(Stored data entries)
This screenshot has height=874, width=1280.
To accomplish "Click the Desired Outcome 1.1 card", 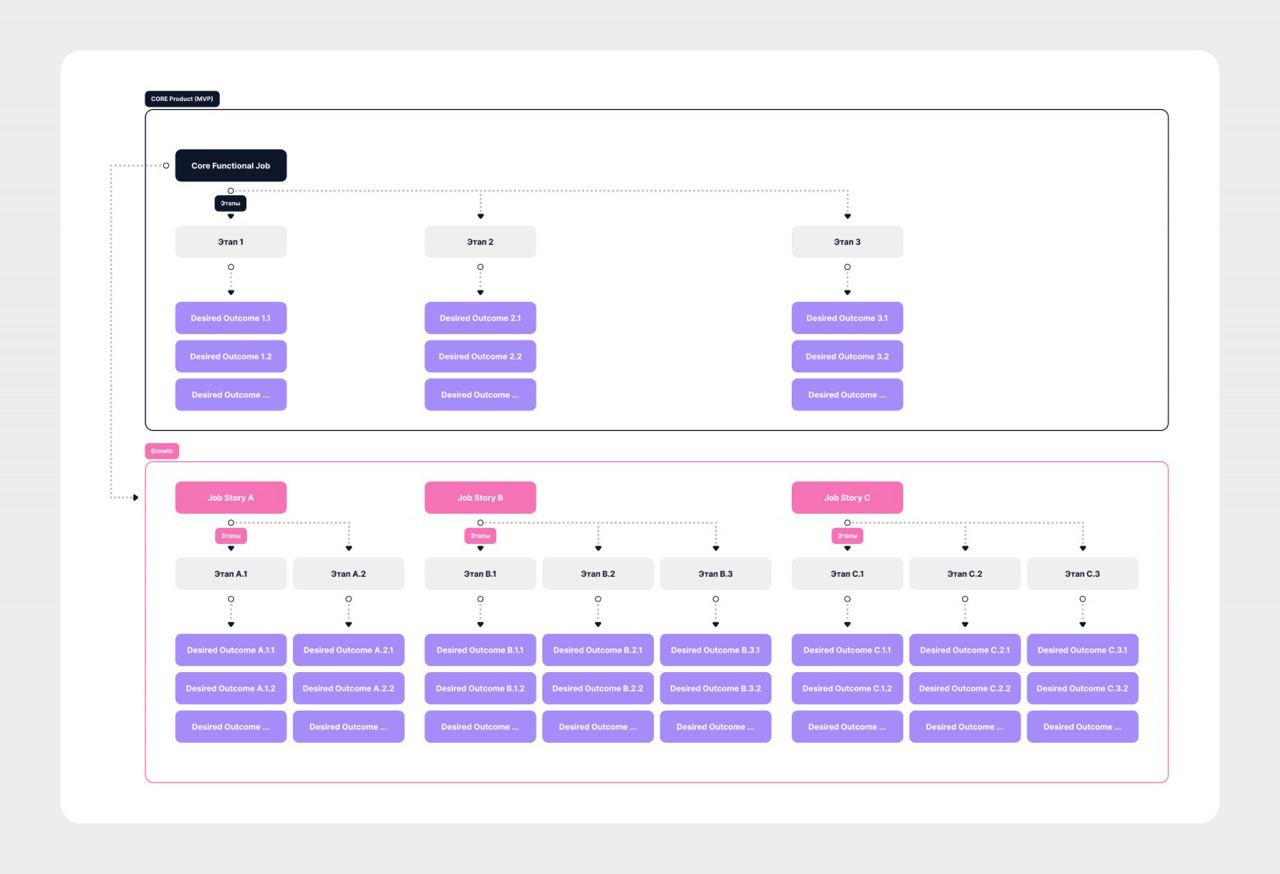I will tap(230, 318).
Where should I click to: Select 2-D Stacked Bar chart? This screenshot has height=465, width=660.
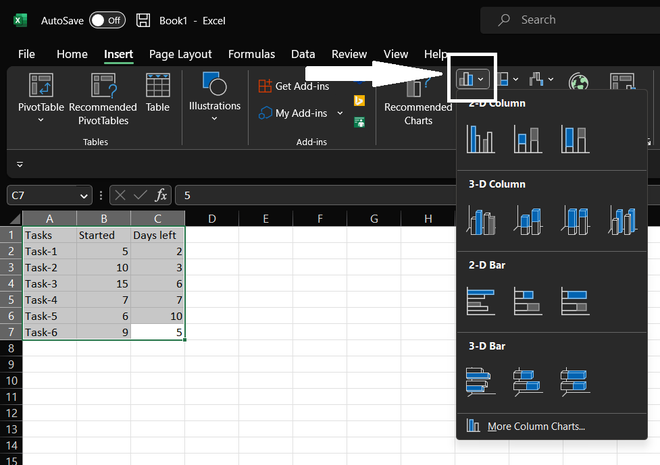point(528,301)
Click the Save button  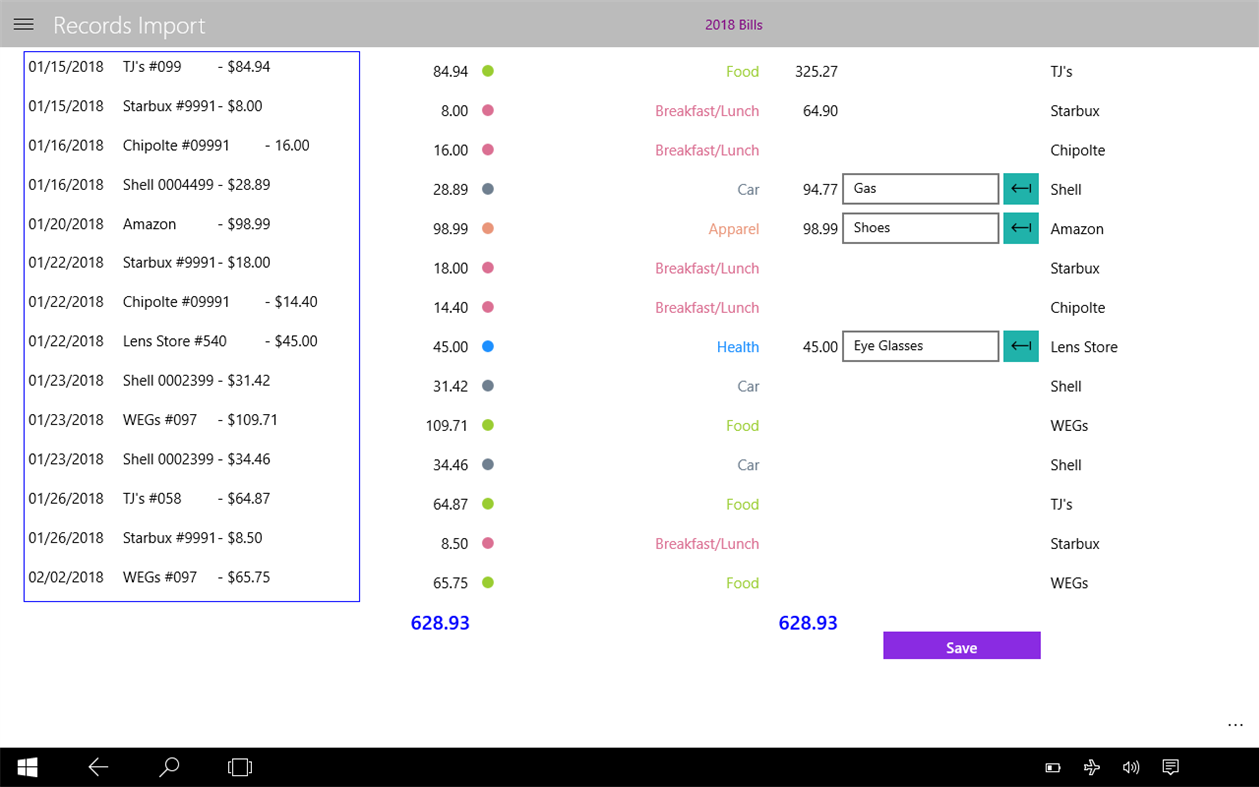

### Work task:
Starting with the line that contains "Where should I", repeat each line exactly through the last line of the data above, and nothing more; the pictures stay out.

### Exercise response:
Where should I click to: Select 2-D Stacked Bar chart? This screenshot has height=465, width=660.
point(528,301)
Click the Save button  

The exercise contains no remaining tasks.